**INFORMATION GIVEN**
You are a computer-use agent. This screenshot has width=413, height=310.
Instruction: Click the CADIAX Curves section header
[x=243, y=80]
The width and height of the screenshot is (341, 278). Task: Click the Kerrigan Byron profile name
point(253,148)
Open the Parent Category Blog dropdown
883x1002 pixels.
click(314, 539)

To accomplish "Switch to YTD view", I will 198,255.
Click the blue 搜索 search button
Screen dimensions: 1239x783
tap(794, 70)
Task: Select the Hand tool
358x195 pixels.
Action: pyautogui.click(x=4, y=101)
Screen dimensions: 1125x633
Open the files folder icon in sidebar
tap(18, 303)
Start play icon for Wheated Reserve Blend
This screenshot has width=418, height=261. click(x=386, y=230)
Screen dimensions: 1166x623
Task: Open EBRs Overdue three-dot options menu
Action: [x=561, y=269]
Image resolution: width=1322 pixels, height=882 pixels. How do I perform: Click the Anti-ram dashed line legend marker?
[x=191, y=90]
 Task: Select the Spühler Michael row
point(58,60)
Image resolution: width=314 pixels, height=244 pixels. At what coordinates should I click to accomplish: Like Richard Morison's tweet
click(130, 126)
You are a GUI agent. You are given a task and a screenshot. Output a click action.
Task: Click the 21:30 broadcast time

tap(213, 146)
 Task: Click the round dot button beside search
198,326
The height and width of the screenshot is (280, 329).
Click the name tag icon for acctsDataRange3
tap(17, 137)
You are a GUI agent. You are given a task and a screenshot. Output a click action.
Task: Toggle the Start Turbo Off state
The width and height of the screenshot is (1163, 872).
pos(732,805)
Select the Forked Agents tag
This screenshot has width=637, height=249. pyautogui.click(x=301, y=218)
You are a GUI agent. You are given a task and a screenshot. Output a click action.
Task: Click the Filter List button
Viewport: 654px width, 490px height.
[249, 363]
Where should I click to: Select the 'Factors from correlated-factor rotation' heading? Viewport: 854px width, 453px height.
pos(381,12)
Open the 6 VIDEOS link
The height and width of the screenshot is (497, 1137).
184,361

**WHAT YOU HAVE TO DO**
Return the entries above verbatim, beginning with the line that contains "Task: Select the Spühler Michael row" and ending with the line that contains "tap(213, 146)", both included.

**ANSWER TO THIS EXERCISE**
 Task: Select the Spühler Michael row
point(58,60)
Image resolution: width=314 pixels, height=244 pixels. At what coordinates should I click to accomplish: Like Richard Morison's tweet
click(130, 126)
You are a GUI agent. You are given a task and a screenshot. Output a click action.
Task: Click the 21:30 broadcast time

tap(213, 146)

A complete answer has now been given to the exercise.